Donau richtet verheerende Schäden an

Rumänien verzeichnet Rekord-Hochwasser

In Rumänien haben am Samstag zahlreiche Helfer fieberhaft gegen das Donau-Hochwasser angekämpft. Der Pegel stieg auf den höchsten Stand seit 1895.

HB BUKAREST. Hunderte Häuser wurden zerstört und tausende Menschen obdachlos, nachdem heftiger Regen und die Schneeschmelze am vierten Tag in Folge für anschwellende Fluten in den Flüssen in den Balkanstaaten sorgten. In Rumänien flickten Soldaten und Hilfskräfte aufgeweichte Deiche und richteten mit Sandsäcken Barrieren auf, um weitere Überschwemmungen zu verhindern.

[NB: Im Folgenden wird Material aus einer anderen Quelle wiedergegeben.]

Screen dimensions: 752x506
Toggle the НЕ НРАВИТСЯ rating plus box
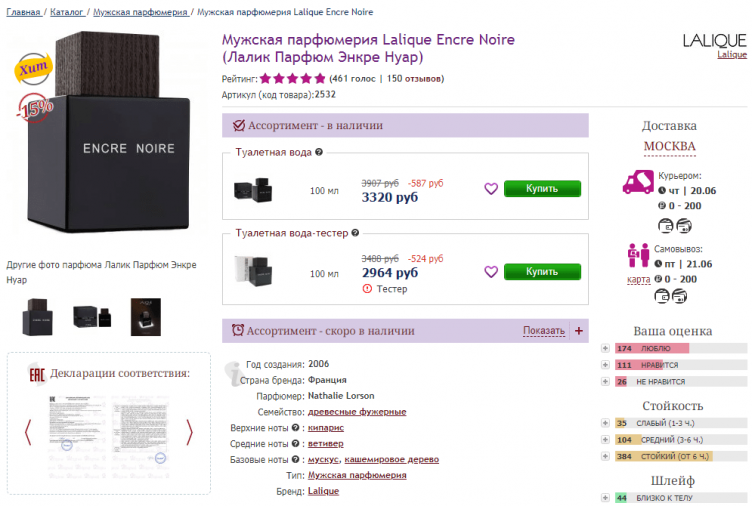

Die Behörden fluteten gezielt Felder entlang der Donau, um das Wasser von Städten und Dörfern fern zu halten. Insgesamt sollten auf einer Länge von 400 Kilometern 90.000 Hektar Nutzland unter Wasser gesetzt werden - eine Fläche von der Größe Berlins. Ein Dammbruch im Südwesten des Landes kam den Behörden zugute, da dort keine Wohngebiete überschwemmt wurden, aber der Druck auf die flussabwärts gelegenen Dämme geringer wurde.

Auch in den anderen Donau-Anrainerländern war die Situation kritisch. In Bulgarien herrschte weiter Notstand. Aus Serbien wurde der erste Hochwasser-Tote gemeldet. Zahlreiche Häuser standen auch dort unter Wasser. Für die kommenden Tage wird mit weiter steigendem Wasser in der Donau gerechnet.